I’m the first person to say that drug pricing is out of control in this country, but the other side of this story is that we really have no idea what is actually being paid for the drugs we receive because of our complicated layers between patients and prescription drugs.
According to the Economist, “the president’s plan, which he called the “most sweeping action in history to lower the price of prescription drugs”, lacks potency. A few ideas are welcome, including the proposal to hinder pharmaceutical firms that try to delay the arrival of generic versions of their drugs after patents expire. But many of Mr Trump’s suggestions need legislation, which is unlikely just now. No wonder his speech triggered a rise in the share prices of pharma firms”.
Unlike other countries, America does a bad job of negotiating down the prices of new drugs. If America really wanted cheaper drugs, it would copy what European countries do, and refuse to buy drugs that do not offer good clinical value for money.
Last week John Oliver used his show as a soapbox to say that drug companies are spending more on marketing than R&D. This argument is flawed. First, medical marketing has a lot of buckets including expenses for salepeople, medical liaison people and medical journal marketing.
The other flaw in Mr Oliver’s argument is that today physicians aren’t necessarily buying what pharma companies are selling. Sales reps often don’t get to see doctors and the use of the Internet among physicians continues to grow as they seek new data on new and existing prescription drugs.
I foresee a time in the future when drug companies will greatly reduce the number of drug reps and replace them with people who have medical degrees so they can add real value to physicians rather than just a “rehearsed pitch”.

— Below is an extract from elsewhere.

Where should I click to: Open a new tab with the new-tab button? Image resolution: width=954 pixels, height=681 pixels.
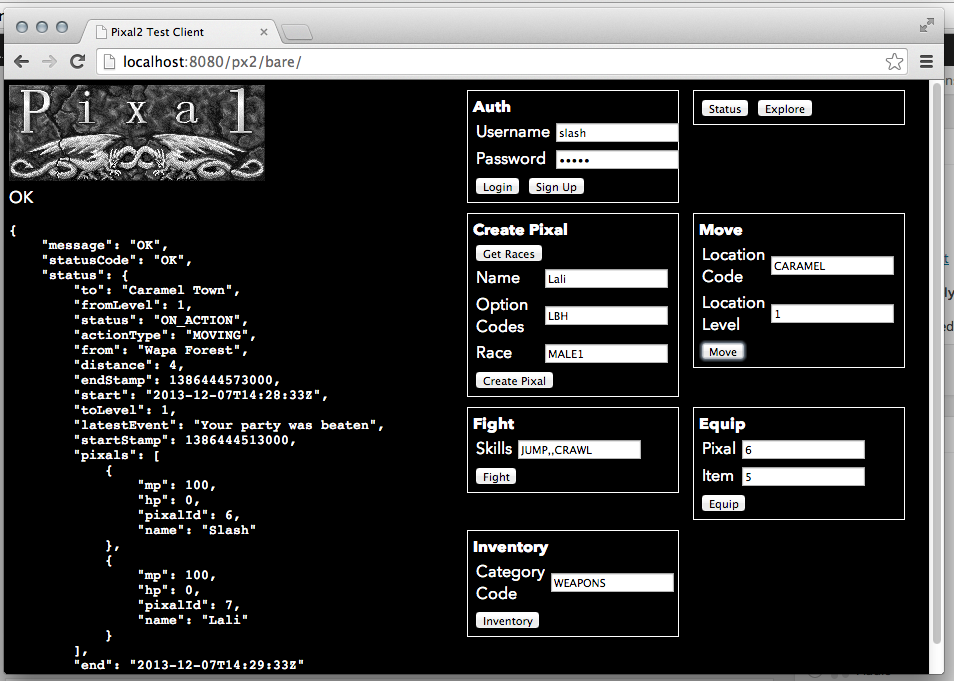tap(297, 32)
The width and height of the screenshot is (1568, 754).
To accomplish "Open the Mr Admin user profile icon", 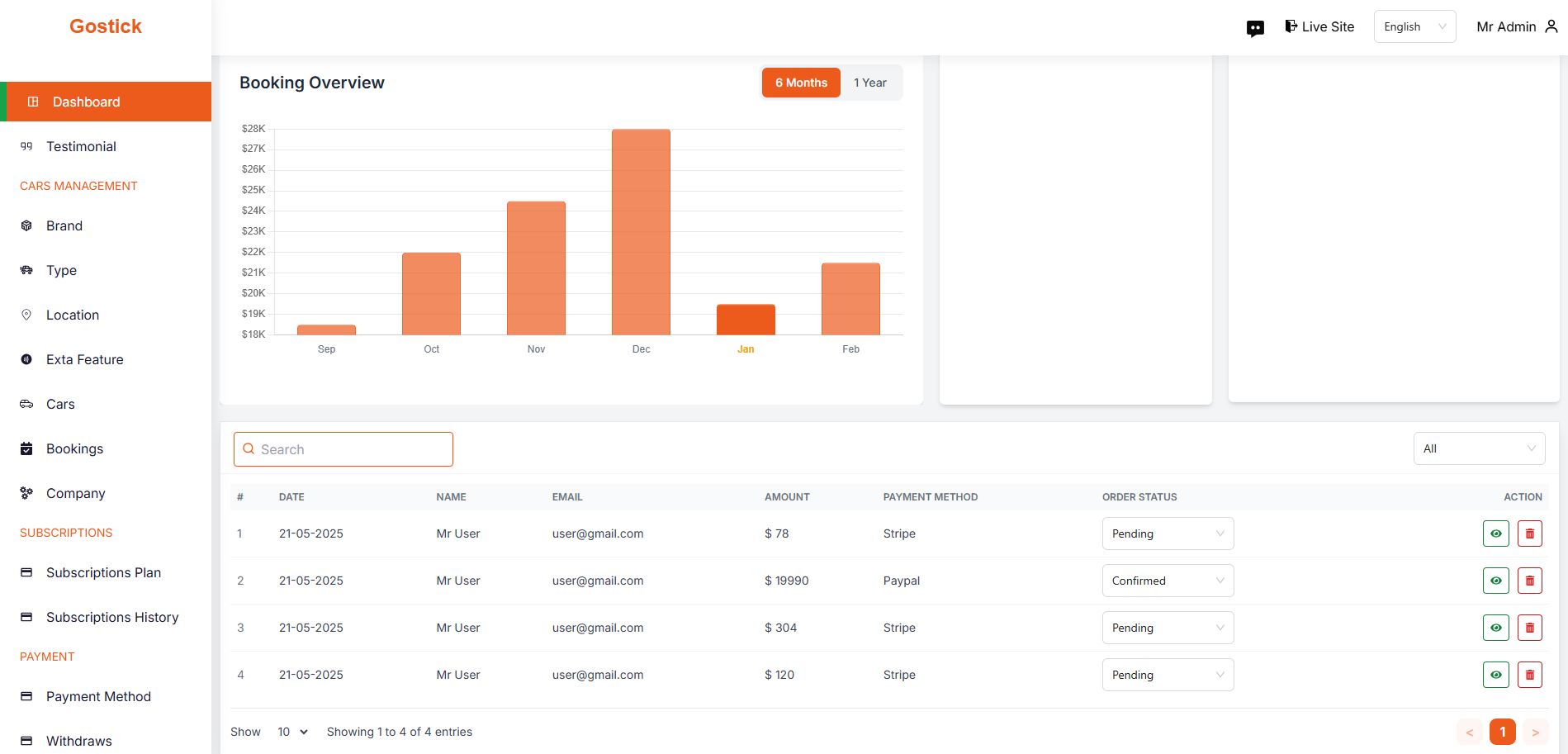I will click(x=1551, y=26).
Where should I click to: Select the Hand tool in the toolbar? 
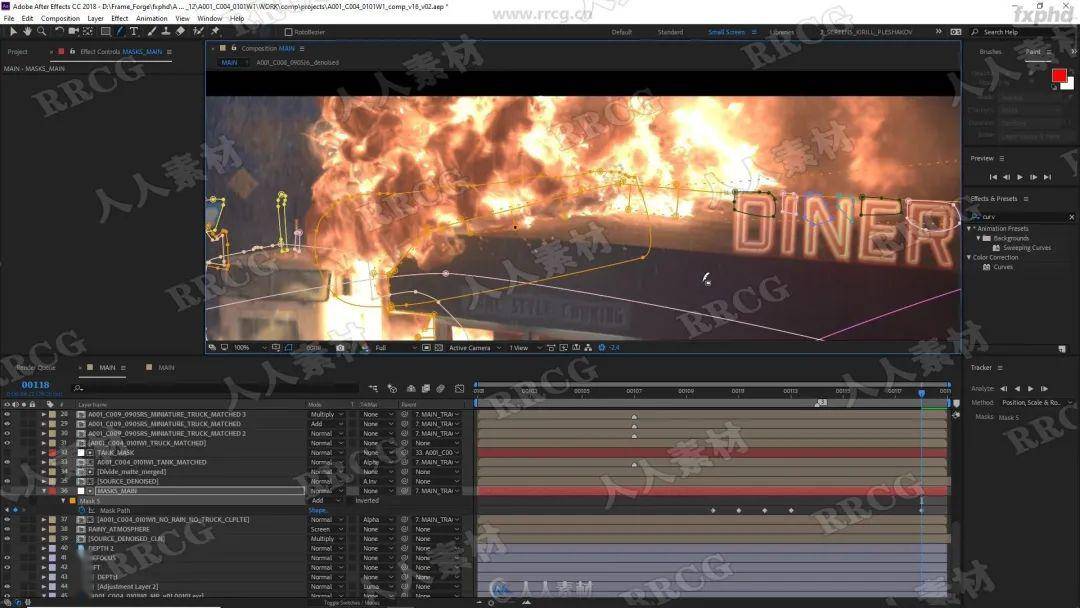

According to IQVIA™ Institute for Human Data Science Study: Spending on Cancer Meds in the U.S. Doubled from 2012-2017 and is expected to double again by 2022 to $100 billion. Insurers are not likely to deny cancer patients drugs which could prolong life by week or months, but they are likely to move to a model of “pay for performance”. This would ensure that the drugs prescribed are efficacious.
Now what about R&D?
A recent paper said that “pharma company mergers are reducing the number of new medicines coming to market”. The paper went on to say that ” 5% more drugs would become available each year if not for what they refer to as “killer acquisitions.”
The truth is a little bit more complicated. There are already a lot of generic drugs on the market fro the most common health problems. “New and improved” drugs may not be possible. Some biotech companies have given up research on Alzheimer’s because the disease is just too complicated to solve right now. As the drop in cancer related mortality indicates we are having an effect on the war on cancer, but there is no “moon shot” to treat all the different types of cancers.

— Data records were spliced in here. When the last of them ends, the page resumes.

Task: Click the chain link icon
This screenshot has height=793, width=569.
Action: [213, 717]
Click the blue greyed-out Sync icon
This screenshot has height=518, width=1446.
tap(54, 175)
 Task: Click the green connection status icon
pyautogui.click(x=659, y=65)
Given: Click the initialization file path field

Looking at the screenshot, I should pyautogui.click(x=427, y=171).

Drug pricing is going to remain a hot issue, but we need to beware that anger is not always based in fact but rather in sensational media headlines. Don’t expect politicians to dig into the real reason for high health care costs, but rather they are going to jump on the populist bandwagon. It’s up to each of us to read and understand that drug prices are just a small part of the reason our healthcare costs are so high.